Extract all Tangible Gifts contained in the following text into individual JSON objects based on this example: {example} {text}

Each time I insert the example and the text of the PDF I’m working with.

It Works! (Mostly)

Mostly, this approach worked for me, but sometimes Claude ignored my instructions by giving me introductory text like Here are the JSON objects for the Tangible Gifts extracted from the provided text: before listing the data. I spent time trying to tweak the prompts to get it not to do this, but couldn’t prevent it all the time. In the end, I declared victory and removed the extra text manually. It’s not perfect, but it saved me a LOT of time.

How do I know it (mostly) worked? I conducted spot-checks on every file, comparing the results to originals. Consider this the fact-checking portion of the reporting process. It’s very easy to be so impressed by an LLM’s abilities that you implicitly trust its output. DON’T DO THIS. Trust your reporter instincts, not a machine, and verify.

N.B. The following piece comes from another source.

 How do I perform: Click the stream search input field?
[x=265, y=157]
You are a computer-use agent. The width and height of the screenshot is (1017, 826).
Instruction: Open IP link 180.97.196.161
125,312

I ended up doing a couple of more extraction tasks on the JSON it produced so that I could have more granular data (separate names and titles, for example). In all, it took me a few hours and cost about $10 to do this via Claude’s API - most of that was tweaking the prompt to get better results. Here’s what the final product looks like:

Final output

The actual data file is here. Next year, when the federal government publishes its latest update of these gifts, I can grab that PDF, turn it into text and extract the data. It might take me 10 minutes to clean things up, and then I’ll have even more data. You can see all of the scripts and data here.

You may not need a full pipeline like this. You might just need to work on a single PDF or text file. Don’t let that stop you from trying out these tools. Find the process that works for you. Oh, and the title of this post and my repository? Yeah, that’s intentional. Consider it my gift to you.